For rustls, there are alpha versions along the dependency tail, and we could use an alpha version of your library as well: ravenclaw900/flexible-hyper-server-tls#2

sct has last been released two years ago, so even that its ring dependency has been updated in its main branch already, we might need to wait for a long time for this to be released. So I suggest to fork and/or use the current main branch. Commits since last release were only formatting, documentational, CI and the ring dependency update, hence nothing to worry.

[MichaIng]

rustls still defines ring as optional dependency: https://github.com/rustls/rustls/blob/main/rustls/Cargo.toml
The alpha version on crates.io still the version 0.16. tokio-rustls does not define the related optional feature(s), so not sure why ring is added as rustls dependency in our Cargo.lock: https://github.com/rustls/tokio-rustls/blob/main/Cargo.toml

We also need to update rustls-webpki to alpha5: https://crates.io/crates/rustls-webpki/0.102.0-alpha.5/dependencies
... ah, its alpha4 now already, which is sufficient.

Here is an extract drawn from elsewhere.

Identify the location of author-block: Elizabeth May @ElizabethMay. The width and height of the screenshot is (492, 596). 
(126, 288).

EDIT: Nice, finally! I fixed my jsonwebtoken fork already, but as long as there are no other relevant commits upstream, should be fine to use the branch or the ring PR.

[MichaIng]

Works:

root@DietPi:/tmp# ./dietpi-dashboard &
[1] 14875
root@DietPi:/tmp# ss -tulpn | grep dash
tcp   LISTEN 0      1024               *:5252            *:*    users:(("dietpi-dashboar",pid=14875,fd=9))

[MichaIng]

I just enabled the dashboard with these artifacts for RISC-V in dietpi-software, for testing purpose: MichaIng/DietPi@42a12f8

I'll keep an eye on the dependencies to switch back to upstream and stable where possible.

[MichaIng]

We could now "downgrade" to latest rustls stable releases, which have their ring dependencies all updated:

• https://github.com/rustls/rustls/releases/tag/v/0.21.8
• https://github.com/rustls/webpki/releases/tag/v/0.101.7

[MichaIng]

webpki v0.102 has been released: https://github.com/rustls/webpki/releases/tag/v/0.102.0
If I am not mistaken, this was the last blocker for RISC-V support with stable dependencies 🙂.

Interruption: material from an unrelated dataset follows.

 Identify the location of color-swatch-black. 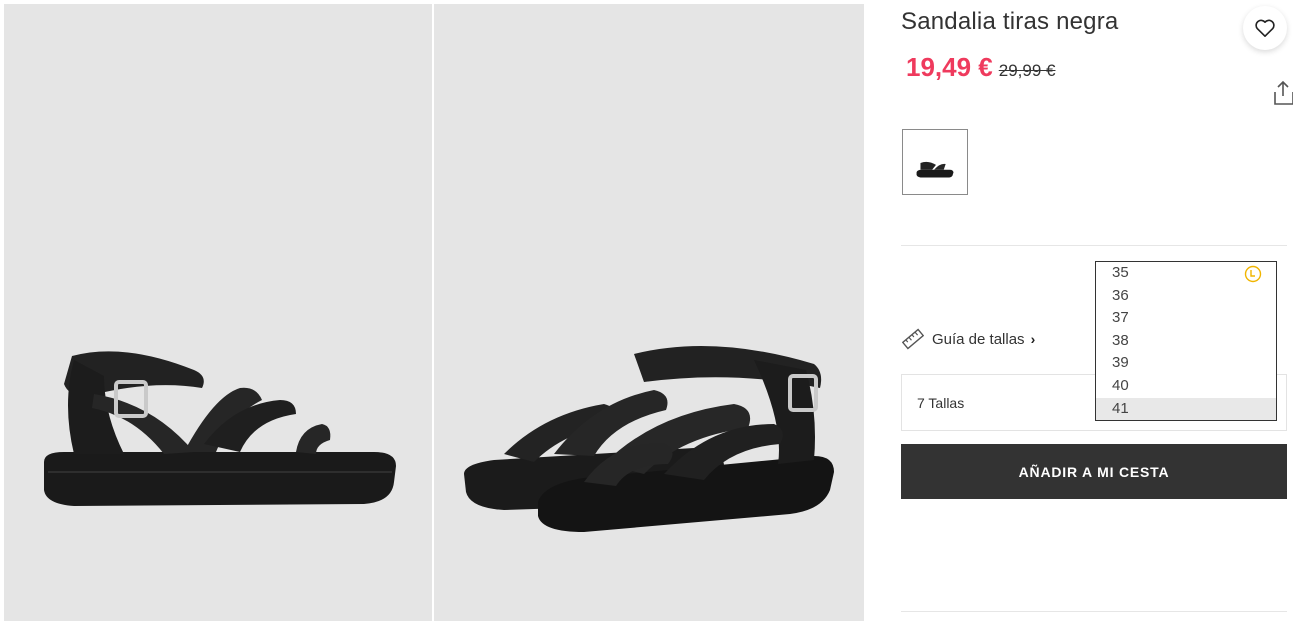
(935, 162).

rustls-pemfile v2.0.0 has also been released, so the little code change regarding this can remain: ravenclaw900/flexible-hyper-server-tls@ab814aa
I'll open a PR to "downgrade" the rustls dependency once renovate and/or dependabot pushed all other dependency updates.

[MichaIng]

Seems like there was another breaking change in rustls between 2.0.0-alpha.1 and 2.0.0 release 🤔. I'll have a look tomorrow.

[MichaIng]

Works now without any other changes from main. Merging it. riscv64gc builds could be added to required checks.
EDIT: Ah, requires another approval 🙂.